Paddy Clarke Ha Ha Ha
- Cover of hardcover edition
- Author: Roddy Doyle
- Language: English
- Genre: Novel
- Publisher: Secker & Warburg (UK) Viking Press (US)
- Publication date: 1993
- Publication place: Ireland
- Media type: Print
- ISBN: 0-436-20135-6
- OCLC: 29258939
- LC Class: PR6054.O95 P33 1993

= Paddy Clarke Ha Ha Ha =

1993 novel by Roddy Doyle

Paddy Clarke Ha Ha Ha is a novel by Irish writer Roddy Doyle, first published in 1993 by Secker and Warburg. It won the Booker Prize that year. The story is about a ten-year-old boy living in Barrytown, North Dublin, and the events that happen within his age group, school and home in around 1968.

==Plot synopsis==
Paddy Clarke Ha Ha Ha recounts (approximately) one year in the life of a Dublin ten-year-old, Patrick "Paddy" Clarke, especially his relationships with his younger brother, Sinbad (Francis) and his parents, schoolmates and teachers. It begins with him being a mischievous boy roaming around local Barrytown and ends with his father departing from the family, forcing the boy to take up adult responsibilities in his single-parent home.

==Structure and language==
The novel, chronicling Paddy's internal journey towards maturity, is a bildungsroman, as it centres upon the main character's development. Paddy's growing up is painfully bitter.
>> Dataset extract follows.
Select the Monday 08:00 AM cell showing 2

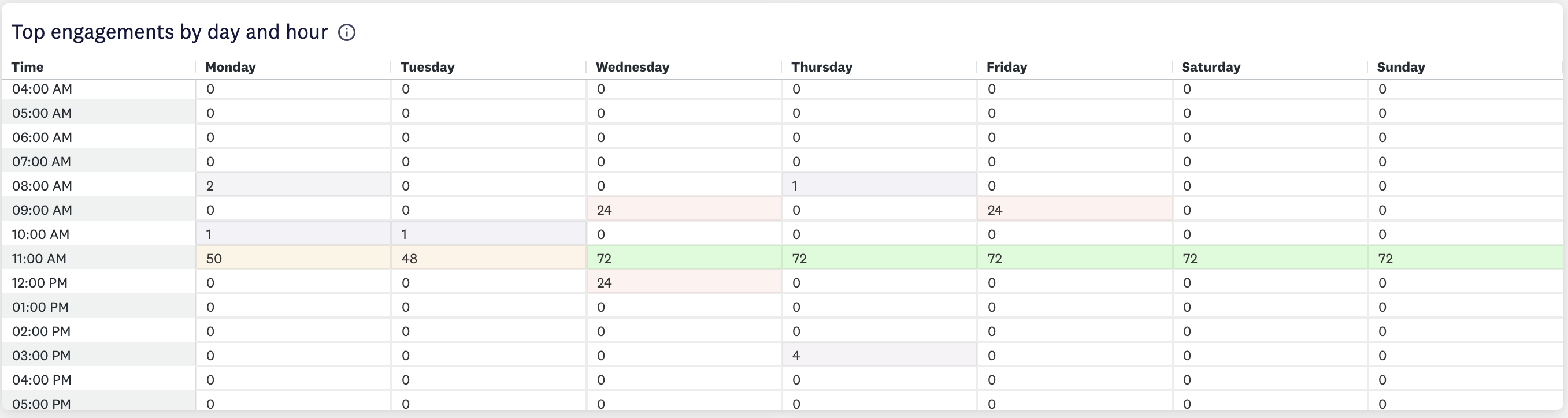[x=294, y=185]
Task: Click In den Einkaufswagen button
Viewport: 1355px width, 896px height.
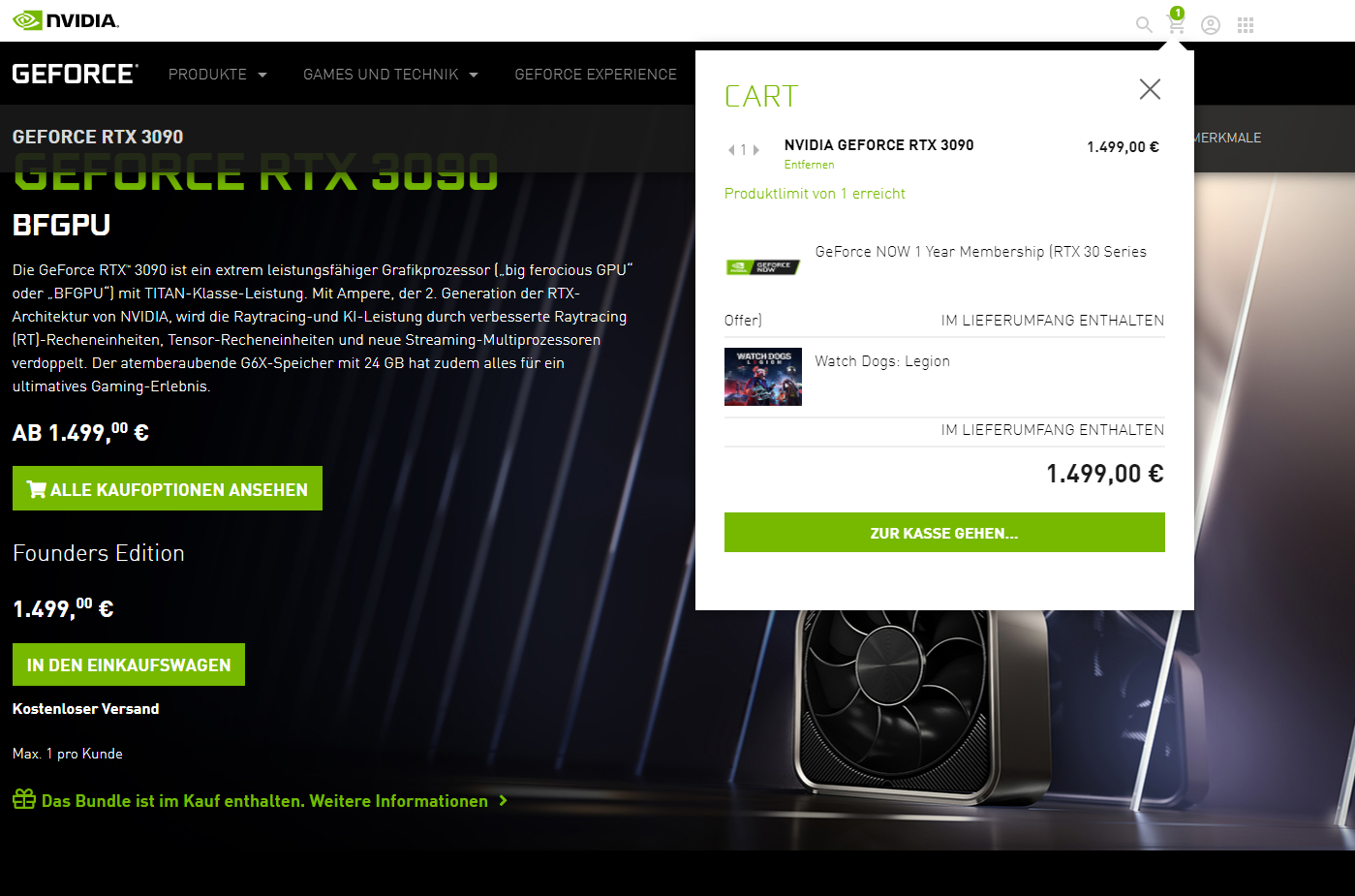Action: 129,664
While the beginning of the book is filled with playful antics, the growing antagonism between his parents and the breaking up of their marriage are evident as the novel progresses. Paddy does not choose his "journey of enlightenment and maturity"; rather, he is robbed of it when his parents become estranged from one another.
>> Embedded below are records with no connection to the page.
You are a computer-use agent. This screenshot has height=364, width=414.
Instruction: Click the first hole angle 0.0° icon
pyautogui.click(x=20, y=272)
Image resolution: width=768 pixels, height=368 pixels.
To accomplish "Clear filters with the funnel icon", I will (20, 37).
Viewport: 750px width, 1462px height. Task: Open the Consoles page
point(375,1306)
The novel is not divided into chapters, but into numerous vignettes that do not follow any chronological order. Despite the absence of a clear-cut plot (introduction, complication, climax, dénouement) the reader is still able to sense the passage of time both in Paddy's own life and in the changes that come to Barrytown.
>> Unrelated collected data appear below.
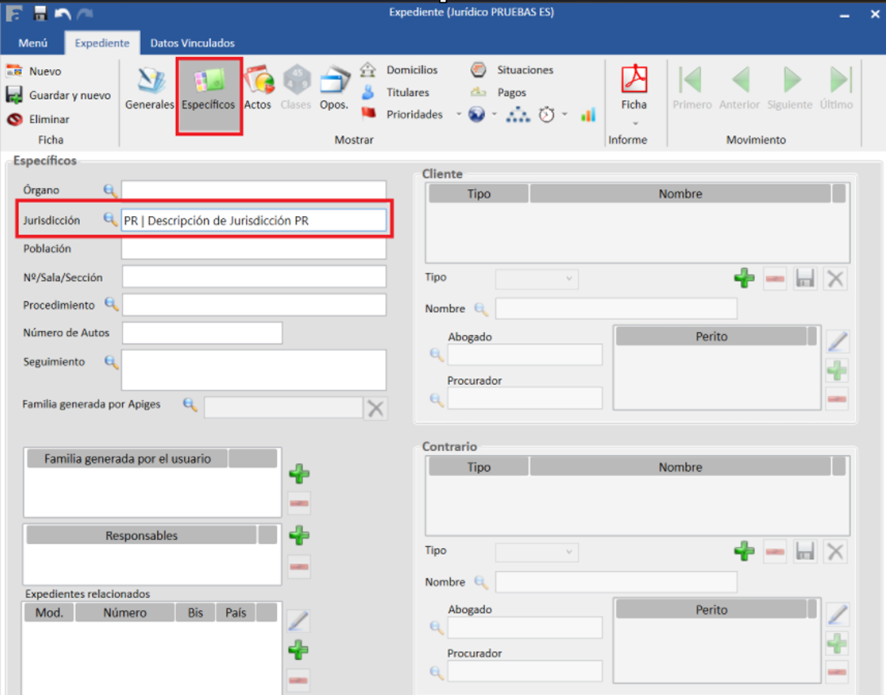This screenshot has height=695, width=886.
Task: Click the Específicos ribbon icon
Action: [208, 88]
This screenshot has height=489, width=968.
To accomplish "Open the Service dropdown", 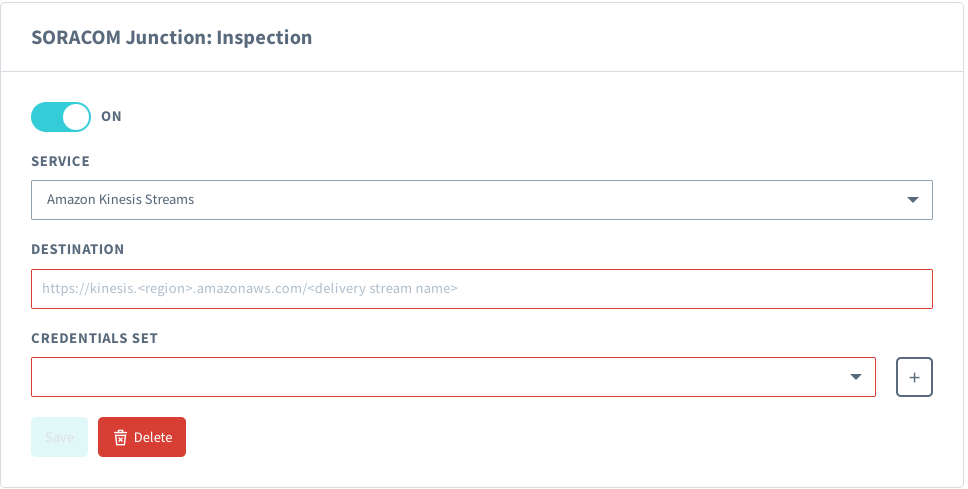I will click(481, 200).
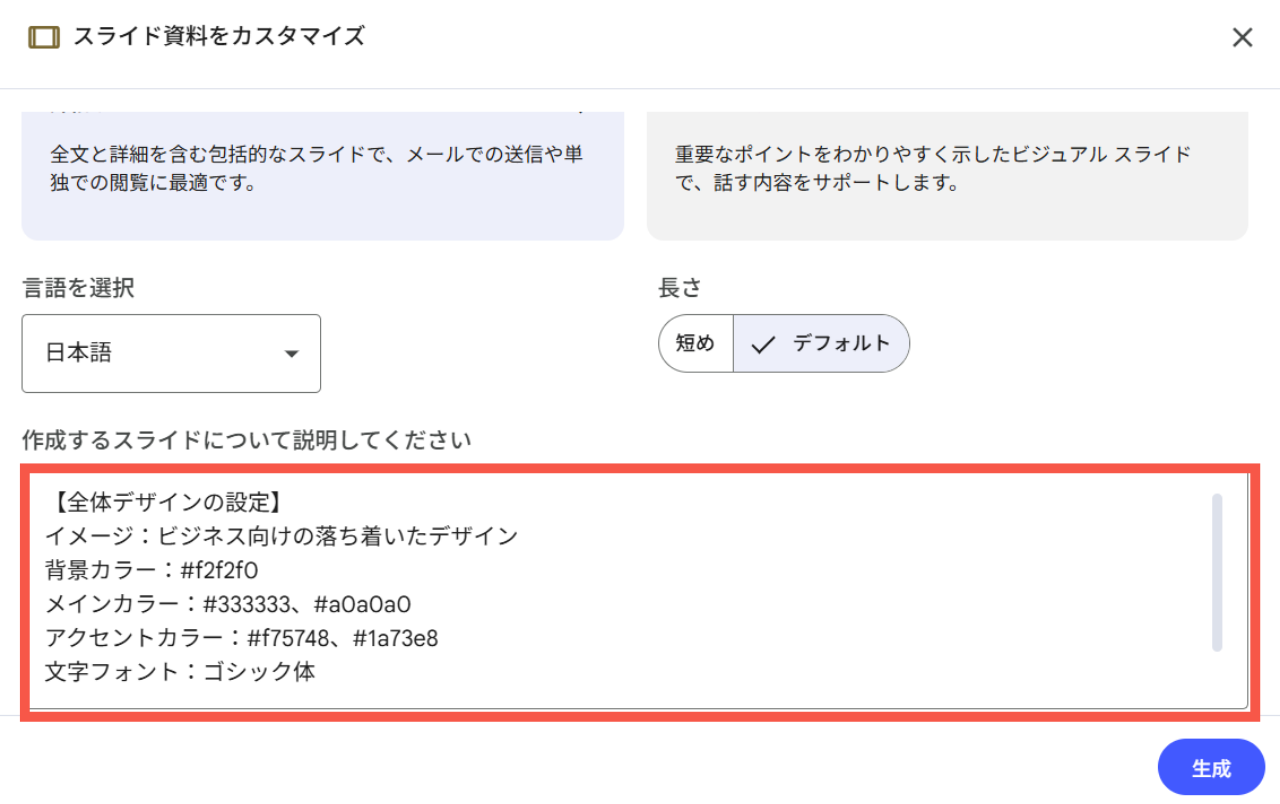Click the text area scrollbar
The width and height of the screenshot is (1280, 804).
click(x=1217, y=572)
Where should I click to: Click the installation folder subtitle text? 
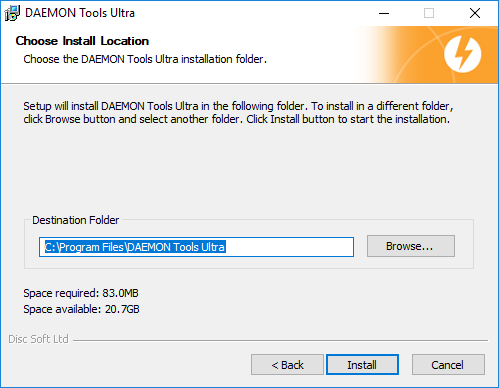tap(145, 59)
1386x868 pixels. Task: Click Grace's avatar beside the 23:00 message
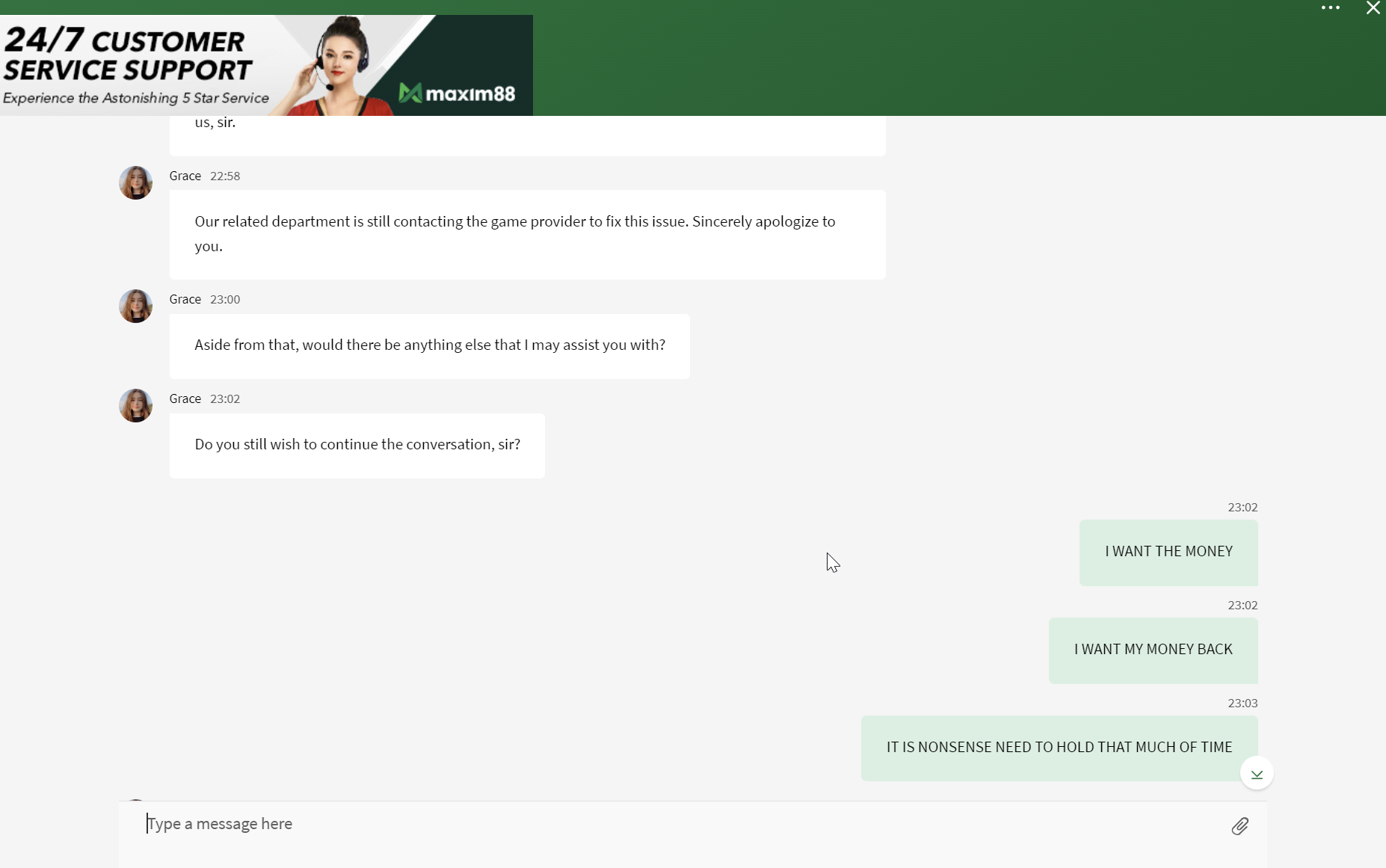tap(135, 306)
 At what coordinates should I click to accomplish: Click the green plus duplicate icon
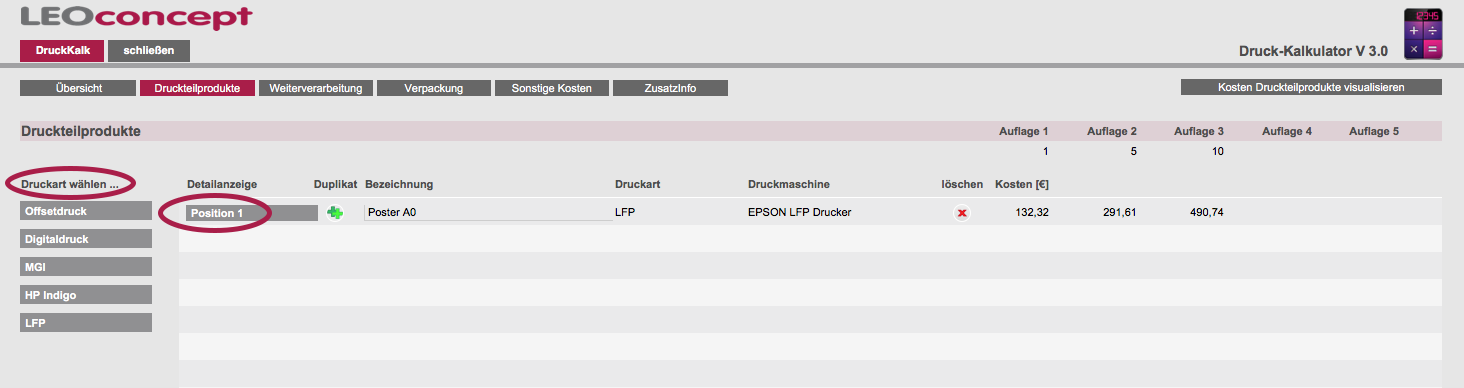tap(335, 212)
Doyle's language employs a register that gives the reader the vivid impression of listening to a ten-year-old Irish boy from the 1960s.

==Critical reaction==
The Independent praised it as "one of the truest and funniest presentations of juvenile experience in any recent literature".

When it won the Booker Prize, the book was mocked by some people as an "easy", "populist" choice.